• Brief
In the data below, the answer is the run of lines from the line containing "Image resolution: width=1687, height=2184." through the line containing "[Switch to dark mode] (863, 12)", both included; print it exactly and nothing else.

• Material provided
'''
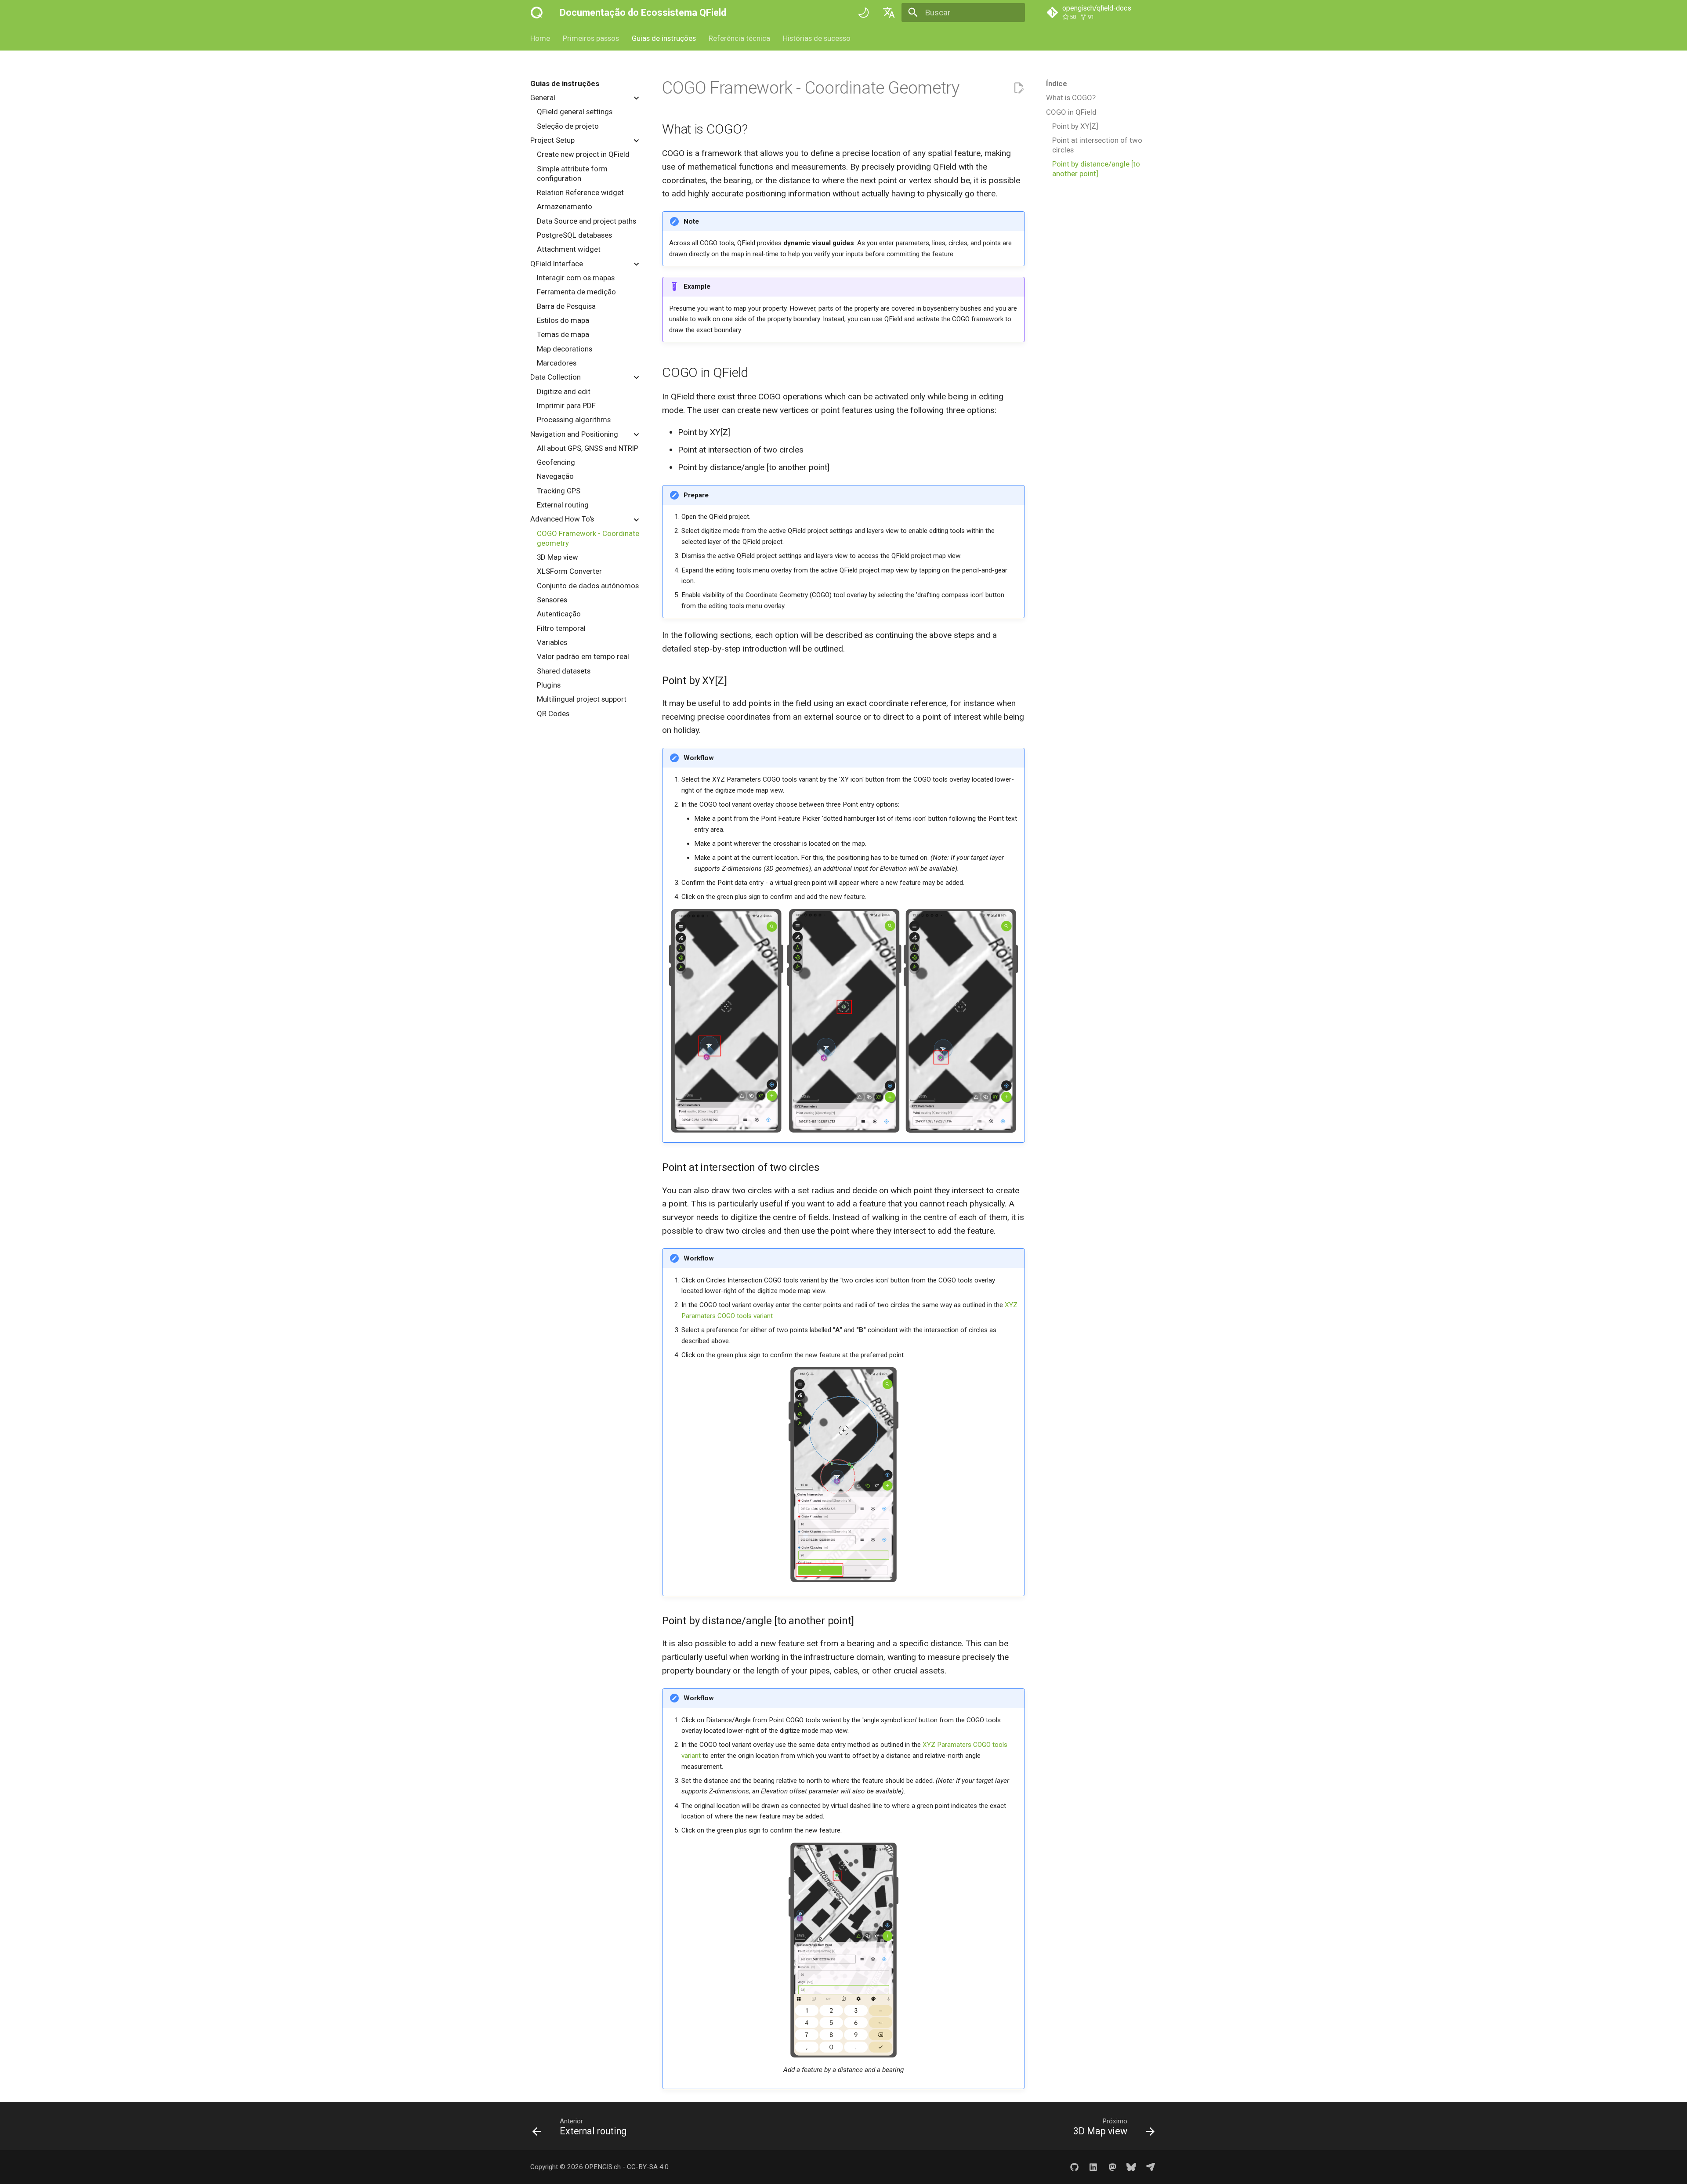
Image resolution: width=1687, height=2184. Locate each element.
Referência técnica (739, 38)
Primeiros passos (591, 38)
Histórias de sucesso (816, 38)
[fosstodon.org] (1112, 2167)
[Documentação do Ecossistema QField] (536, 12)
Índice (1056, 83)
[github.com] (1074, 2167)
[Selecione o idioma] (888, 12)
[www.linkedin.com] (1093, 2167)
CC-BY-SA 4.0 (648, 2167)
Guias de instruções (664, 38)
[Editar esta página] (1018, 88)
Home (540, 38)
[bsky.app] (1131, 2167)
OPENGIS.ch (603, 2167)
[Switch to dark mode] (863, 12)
'''
'''
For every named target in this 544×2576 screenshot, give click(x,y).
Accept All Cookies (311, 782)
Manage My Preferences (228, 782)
'''
• Written solution
Image resolution: width=1687, height=2184. Locate each element.
Referência técnica (739, 38)
Primeiros passos (591, 38)
Histórias de sucesso (816, 38)
[fosstodon.org] (1112, 2167)
[Documentação do Ecossistema QField] (536, 12)
Índice (1056, 83)
[github.com] (1074, 2167)
[Selecione o idioma] (888, 12)
[www.linkedin.com] (1093, 2167)
CC-BY-SA 4.0 (648, 2167)
Guias de instruções (664, 38)
[Editar esta página] (1018, 88)
Home (540, 38)
[bsky.app] (1131, 2167)
OPENGIS.ch (603, 2167)
[Switch to dark mode] (863, 12)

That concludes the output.